Pay attention to your father. Yes of course I mean listen to what he says. But more importantly, carefully observe what he does. You’ll learn, probably at a very young age, that people don’t always do what they say. You’ll learn that talk can often be cheap if actions don’t back it up.
See how he clears the dinner plates and loads the dishwasher without being asked? Do you know why he does that? Because he lives here too. Because I made dinner, and he ate it. It’s not a favor to me or to you. It’s just what Dad does.
Hey, where did Dad go, you wonder, as we play with your blocks. Hear that sound coming from upstairs? He’s running your bath. He’s carefully making sure the temperature is warm enough for you, but not the scalding hot that I prefer when I occasionally get in the tub. He’s dumping your bath toys in the bubbles and picking out your pajamas. He’s filling the humidifier with water and testing out your ceiling light that will project stars and moons while you drift off to sleep. It’s pretty cool that he does that, right? He doesn’t get a badge for it though, nor has he ever sought one. It’s just what your Dad does.
Here comes the delivery man again! What’s in that box? It looks like the next shipment of the formula that Dad carefully researched when I couldn’t produce enough breastmilk in those first deliriously exhausting weeks of your life. I vaguely remember the spreadsheets and charts Dad made to compare and contrast formulas, both domestic and European. He took the lead and not only ordered the first shipment, but tracks when we run low to place new orders. To be honest, I wouldn’t even know where to turn if he weren’t here and I needed to order more. Sure, I’d figure it out. But this is really Dad’s department, because this is what he does.
Do you remember your first Navy football game? Of course not, because you were 10 weeks old and slept through the whole thing. Except of course when it was time to eat. There’s your Dad, sitting in the end zone, cheering for Navy’s touchdown while shaking up a bottle for you. He didn’t pass you to me, and he didn’t stop yelling. He cradled you and fed you when it was time. If he noticed the confused looks on peoples’ faces at what they were witnessing, he didn’t let on. It was time for you to eat, and he fed you. Because that is what Dad does.
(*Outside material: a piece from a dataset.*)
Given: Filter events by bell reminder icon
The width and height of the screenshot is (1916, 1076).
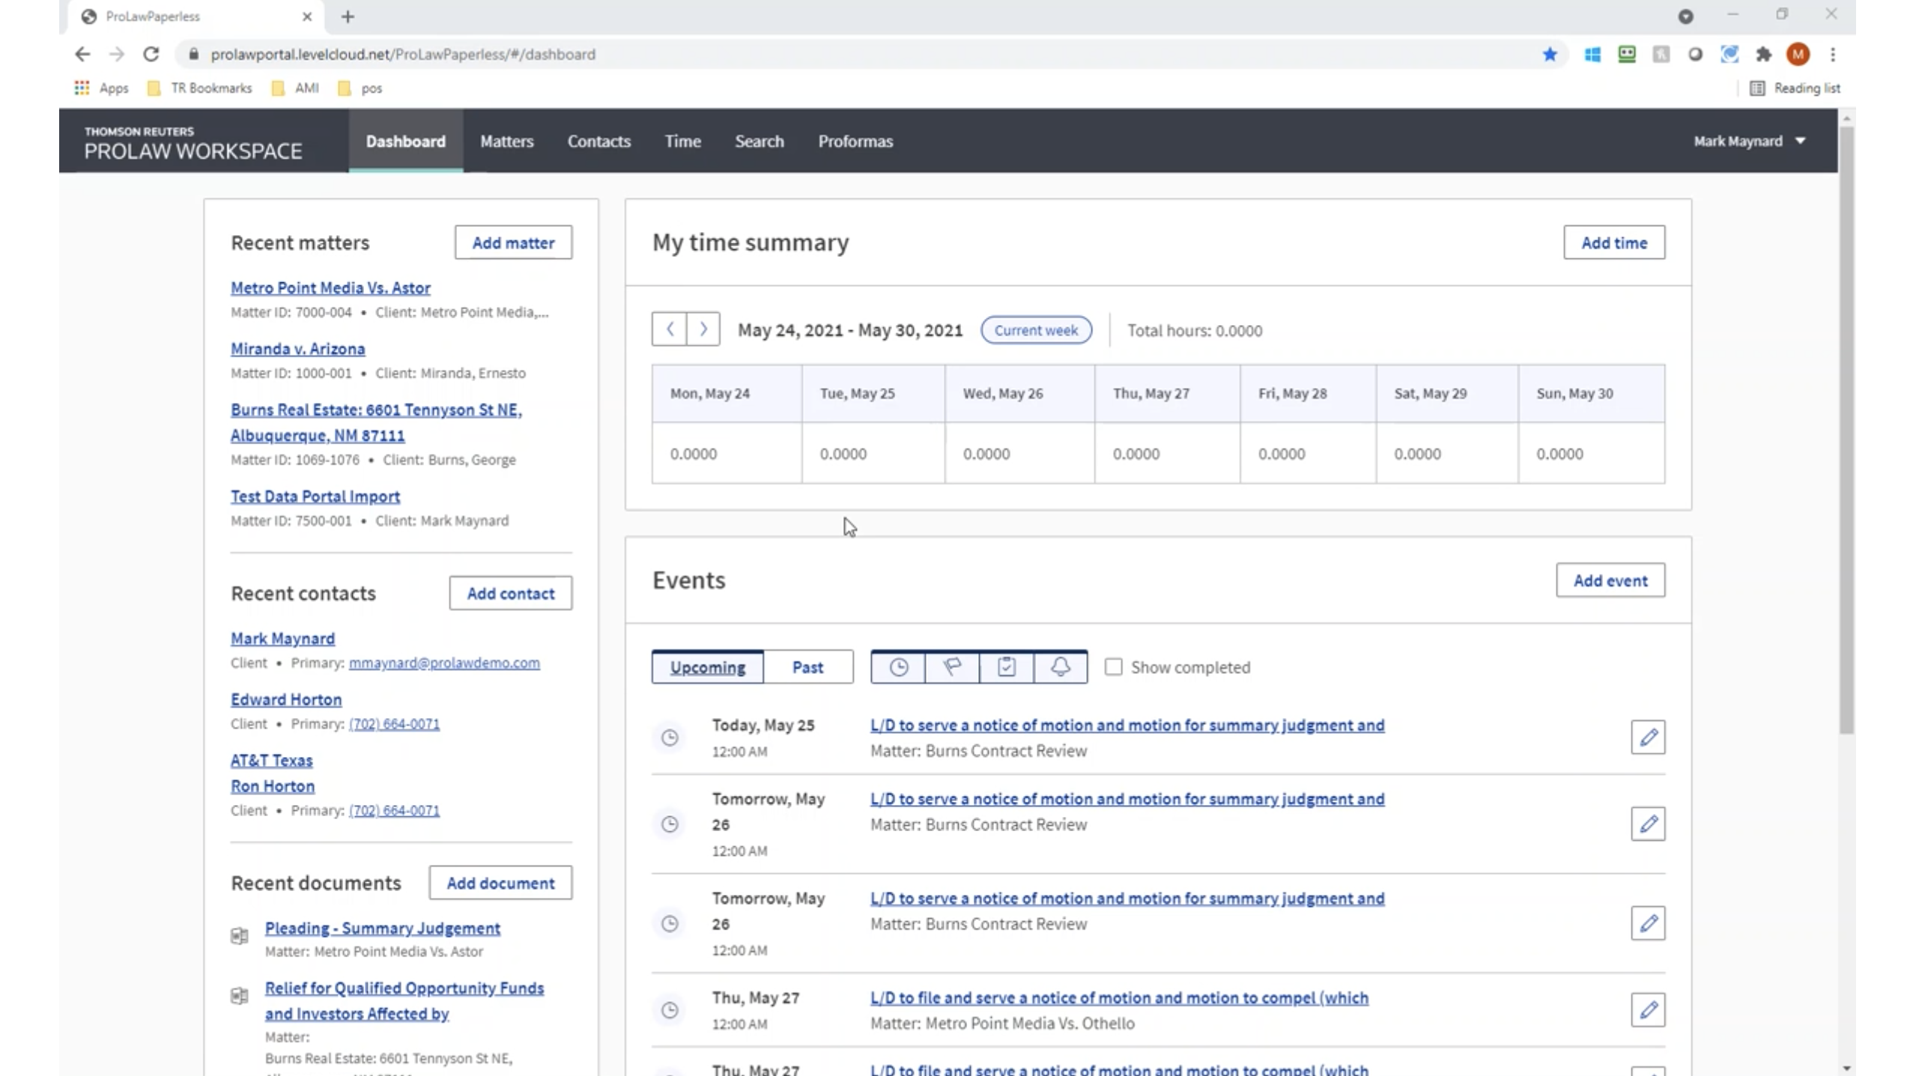Looking at the screenshot, I should [1060, 666].
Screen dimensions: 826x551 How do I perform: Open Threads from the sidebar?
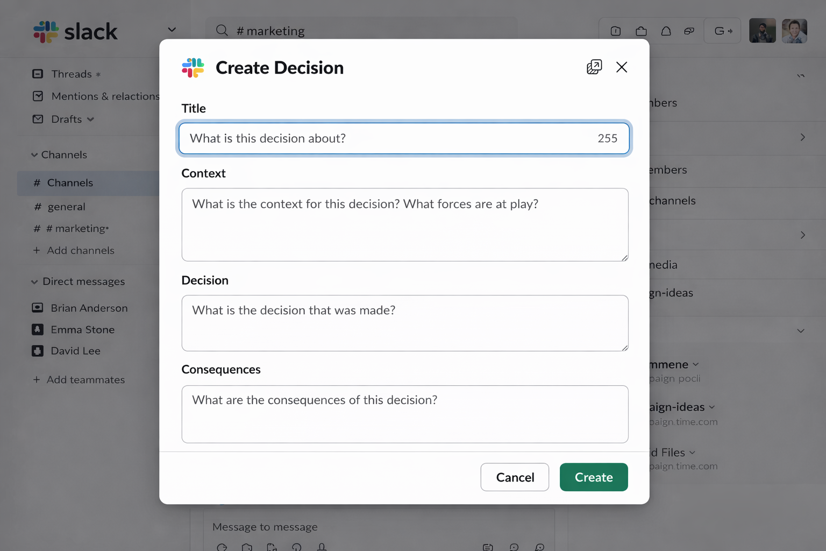click(70, 74)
We took you to see your Grandpa when you turned five months old. It was your first plane trip. Just two hours to Tampa, but my anxiety was at peak performance and I could barely handle the anticipation of a plane ride with an infant. No sooner did the plane take off, you did what babies do at inconvenient times: you pooped yourself. Once we hit a cruising altitude, daddy unbuckled his seatbelt and stood up. Then he took you out of my arms, grabbed the diaper bag and headed off to the bathroom. I couldn’t believe my eyes, and those around us were equally dumbfounded when they realized what was going on. I’m certain that most thought it was odd for the Dad to change a baby in the plane bathroom. It shouldn’t be odd though. It should be completely normal, just like there should be changing tables in men’s restrooms. I was just curious how he did it at all because Dad’s not a small man. But he did it, and he brought me back a clean baby who slept the rest of the way to see Grandpa. Because that’s the kind of thing your Dad does.
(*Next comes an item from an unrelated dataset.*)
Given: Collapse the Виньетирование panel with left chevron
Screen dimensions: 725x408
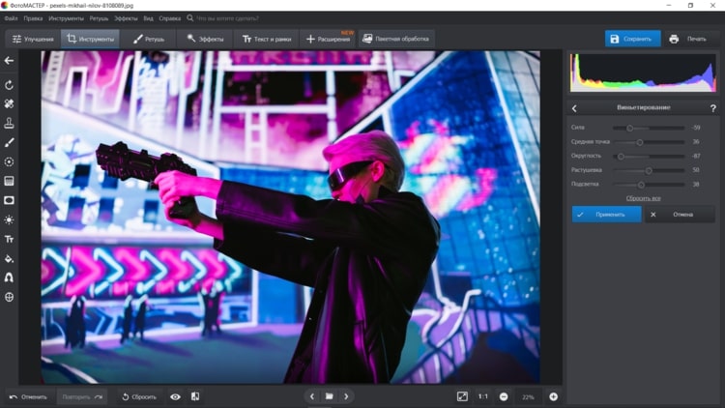Looking at the screenshot, I should [575, 108].
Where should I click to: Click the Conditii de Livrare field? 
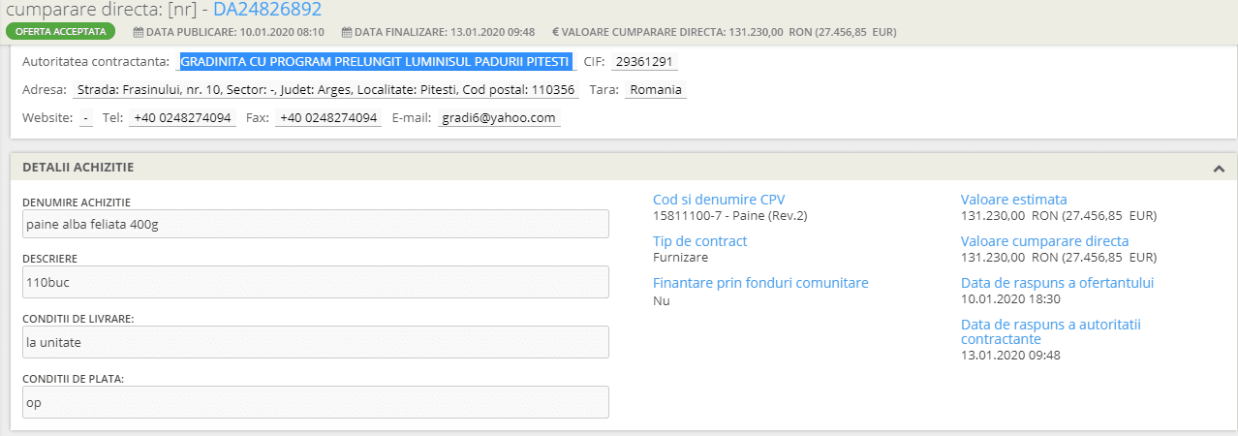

I was all thumbs when you were born. Not only did I have several complications from birth that I was trying to heal from, but I had no idea what to simultaneously do with a baby. Your instruction book was lost somewhere between where you came from and where you landed. I had this notion before you were born that my role was to take care of you and Daddy’s role was to take care of me. As it turned out, Daddy took care of us both, and he hasn’t stopped. He forces me straight to bed when I’ve had a rough day at work; he insists on take-out when he knows I don’t feel much like cooking; he dances with you in your room until you squeal; he’s been spotted on the monitor app singing Bob Marley songs to you while you two flip through books; he goes to every single one of your doctor’s appointments with his list of questions; dances in the circle with all of the moms at your My Gym classes, and whips you up Belgian waffles on the weekends. That Dad of yours; it’s just what he does.
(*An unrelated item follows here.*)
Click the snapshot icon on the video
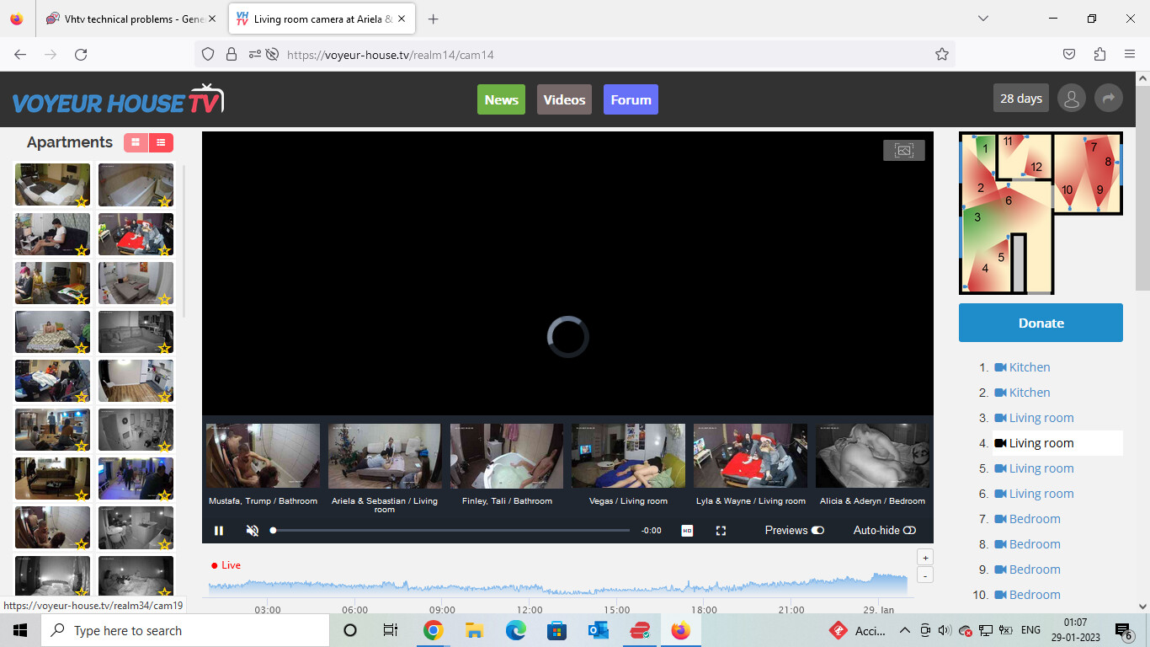(x=903, y=150)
I never heard him say he was “afraid he’d break you” as a reason for not holding you when you were tiny. He never said he couldn’t change your diaper because it made him gag, (which it probably did). He never babysits you, because there’s no such thing as babysitting your own child; Never feigns “cluelessness” because he knows just as much as I do that it’s nothing more than a cop out and deliberate attempt to shirk parenting duties. And he’s never expected me to do the lion’s share of the work because I’m the woman. We both work full time. We both parent you. We are both exhausted. We do it together. We are a team.
One day you may decide you want a meaningful relationship or to be married. Until that day comes, keep an eye on your Dad and make notes of how he treats me, you, your doggies and all else with respect. It’s how we hope you’ll choose to be too.